Precise control of the Na nonstoichiometry in Na$_{x}$CoO$_{2}$

Na$_{x}$CoO$_{2}$ has been attracting great interests in terms of a correlation between its electronic properties and Na nonstoichiometry. Many groups have reported that a Na rich phase ($x \quad \sim $ 0.7) is a Curie-Weiss metal and a poor phase ($x \quad \sim $ 0.3) is a Pauli paramagnetic metal. The origin of this difference, however, has not been confirmed yet, mainly because of difficulty in controlling precisely the Na nonstoichiometry.
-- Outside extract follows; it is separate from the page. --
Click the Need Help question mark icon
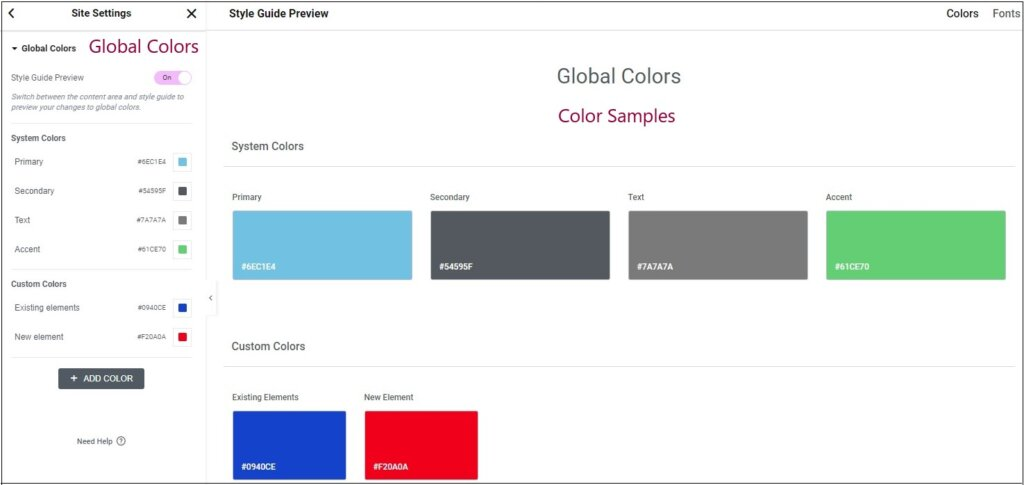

We succeeded in synthesizing a series of polycrystalline samples of Na$_{x}$CoO$_{2}$ with well-controlled Na content by the solid-state reaction instead of the solution reaction previously used. We prepared polycrystalline Na$_{x}$CoO$_{2}$ (0.58 $\le \quad x \quad \le $ 0.63) by a solid-state reaction of Na$_{0.71}$CoO$_{2}$ and Na$_{0.5}$CoO$_{2}$ at 200$^{\circ}$C. Furthermore, fine tuning of Na content in the range of 0.62 $< \quad x \quad <$ 0.63 was carried out by a solid-state reaction of Na$_{0.62}$CoO$_{2}$ and Na$_{0.63}$CoO$_{2}$. Magnetic susceptibility of Na$_{x}$CoO$_{2}$ exhibited Curie-Weiss behavior at $x \quad \ge $ 0.621 while nearly temperature independent paramagnetism at $x \quad \le $ 0.620. Such a drastic change of magnetism clearly indicates that the magnetic phase boundary is located in an extremely narrow range around $x$ = 0.62. We think that the difference originates from a change of the Fermi surface topology with electron filling probably associated with the dip in the a$_{1g}$ band near the $\Gamma $ point.